Growing up in Calgary, I didn’t know one person who was enrolled in French immersion. I struggled through core French, and graduated from high school knowing little more of a second language than when I went in. When I travelled abroad, I couldn’t say much more than “Je m’appelle Nancy,” or “Me llamo Nancy,” and sometimes wished I could communicate more effectively. But to be honest, knowing only English wasn’t a hugely significant issue in my life. Then I had kids.
A few decades later, I’m the mother of three children (ages six, four and two), and I have a dilemma. Should we enrol our children in a French-immersion school? My husband argues that it makes sense to keep our kids in the perfectly good, English-only community school that’s just three blocks from our home. I point out that the French-immersion school is only a five-minute drive away. But I do worry that since no one in our family speaks French, my children’s ability to learn a new language will be limited, and we won’t be able to help them with school work. Then again, I’d never discourage my kid from taking a physics or calculus class, for example, just because I know I wouldn’t be able to keep up. If we choose not to place our children in the French stream, I fear they’ll be at a severe disadvantage when they apply for university or enter the job market. Some parents think bilingualism will soon be as important as having a university degree.
Since 2000, national enrollment in French immersion has soared, with almost every province seeing growth. (New Brunswick is the only province where enrollment has decreased.) Throughout the ’90s, enrollment rates held steady at 7.9 percent, but by last year, 14 percent of all Canadian students were enrolled in French immersion, and the numbers continue to climb. The demand is most pronounced in Ontario and on the east and west coasts — Prince Edward Island’s enrollment accounts for almost 25 percent of their total student population, and lotteries and enrollment caps are now common in British Columbia.
“French immersion growth is outstripping our overall growth,” says Shirley Ann Teal, superintendent of Education for Peel, the GTA school district where my family lives. This year, when numbers topped out at 25 percent, our board placed a cap on the program and started a lottery system to get in. My son has been accepted to start French immersion next year, in grade one, but there’s no guarantee that his younger siblings will also get in, which is one of my biggest concerns.

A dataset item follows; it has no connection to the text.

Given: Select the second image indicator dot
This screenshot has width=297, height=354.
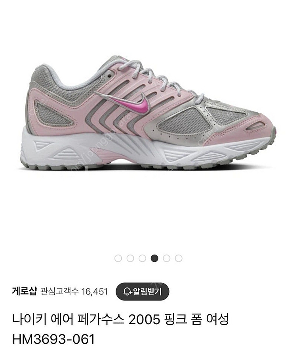Looking at the screenshot, I should pos(130,258).
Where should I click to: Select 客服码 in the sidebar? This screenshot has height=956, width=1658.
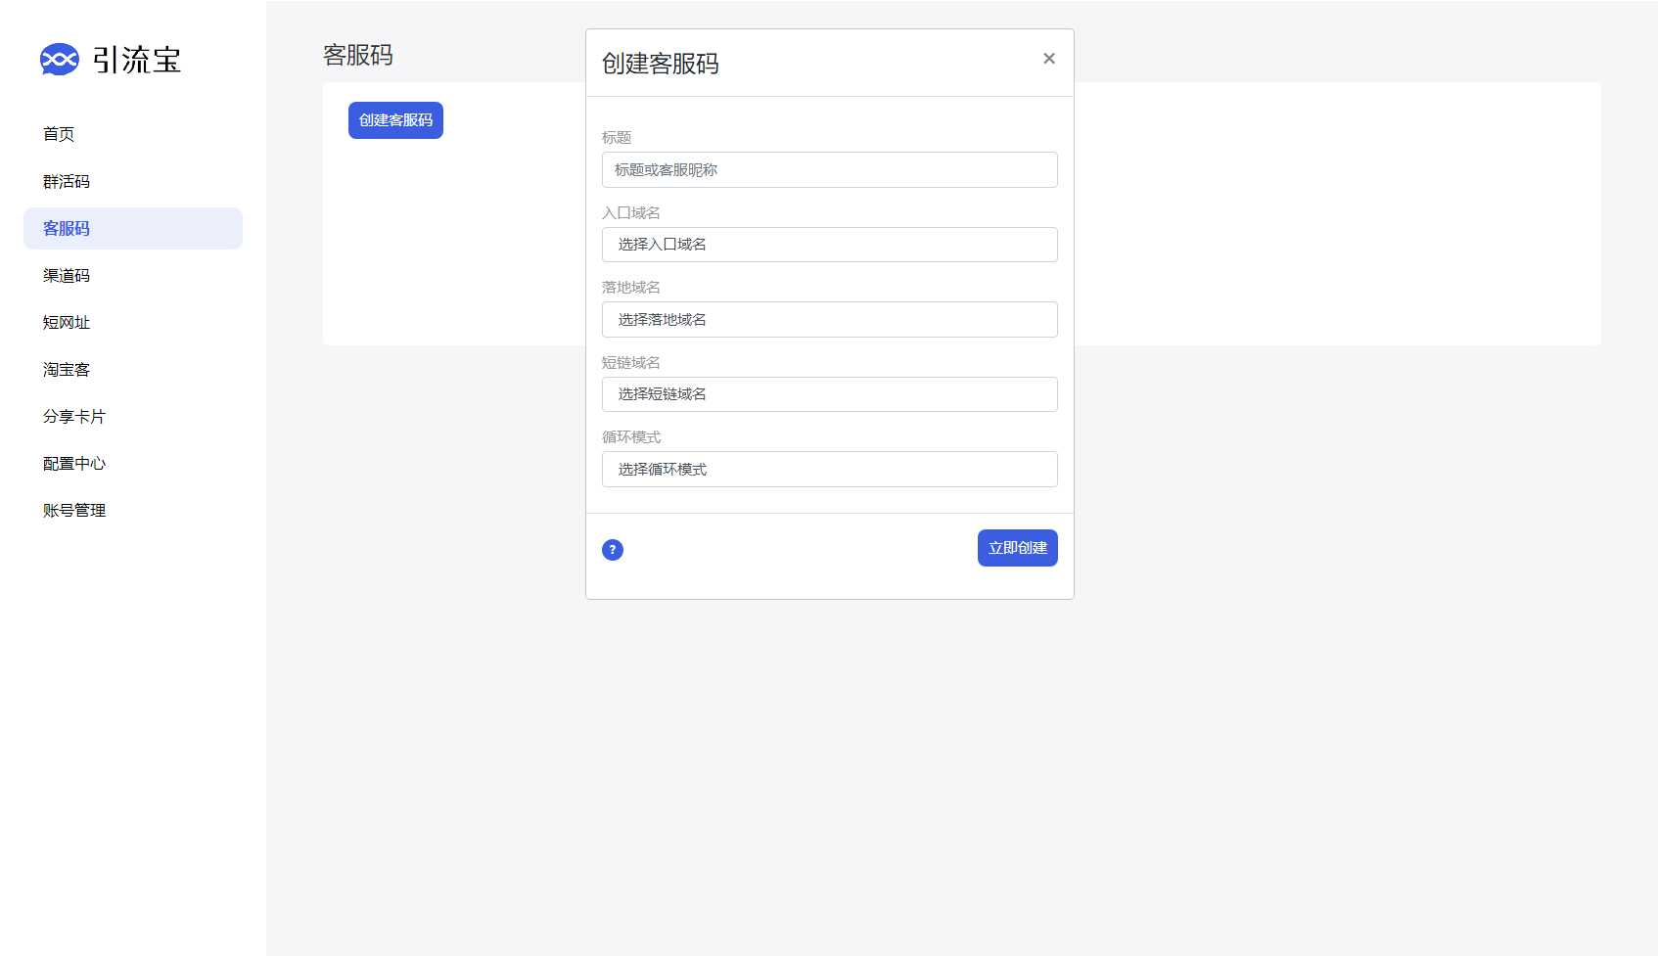click(x=67, y=228)
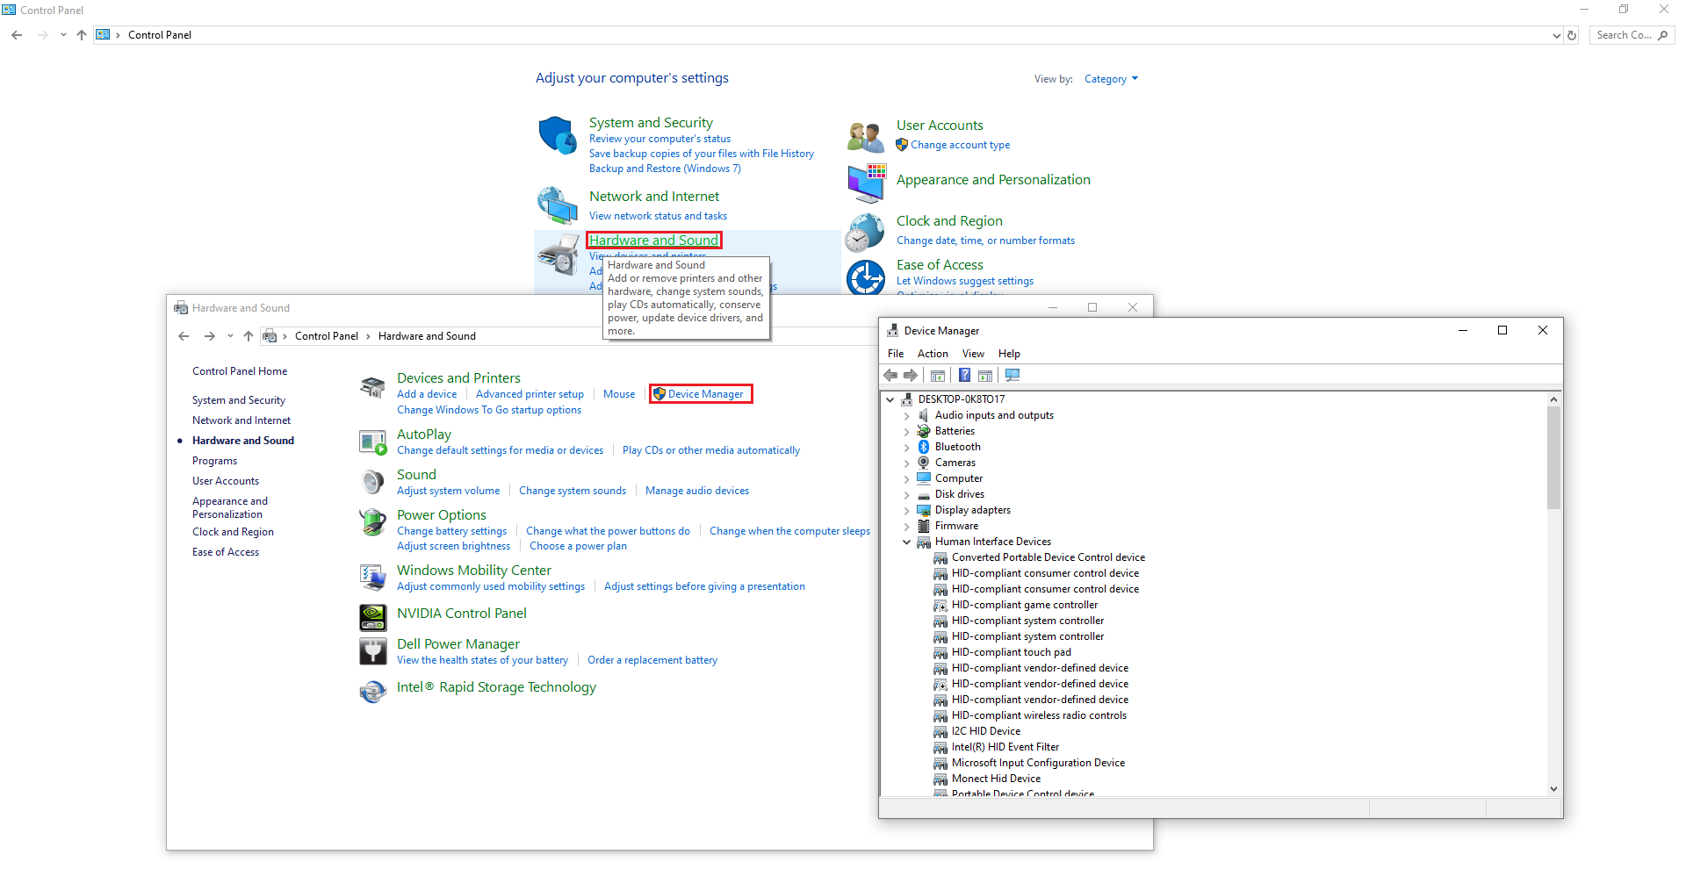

“The first wave of French immersion graduates are having children and placing them in the program, too, because it worked for them,” says Lisa Marie Perkins, president of Canadian Parents for French, a volunteer group that promotes French as a second language for Canadian kids. But that’s only part of the story. A recent survey by the Peel District School Board found that one of the top reasons parents in my district enroll their children in the French stream is to open the door to future opportunities.
“For many parents, French immersion is seen as a way to get their child into what they consider to be a better school,” says Janet McDougald, our school-board chair. Some parents refer to it, half-jokingly, as akin to free private school. French-immersion schools do tend to score higher on provincial exams. French programs can also be self-selecting, often drawing the most involved parents, and the most academic students, which sometimes causes English programs to suffer. What parent wouldn’t want their kids surrounded by the smartest, most motivated peers possible?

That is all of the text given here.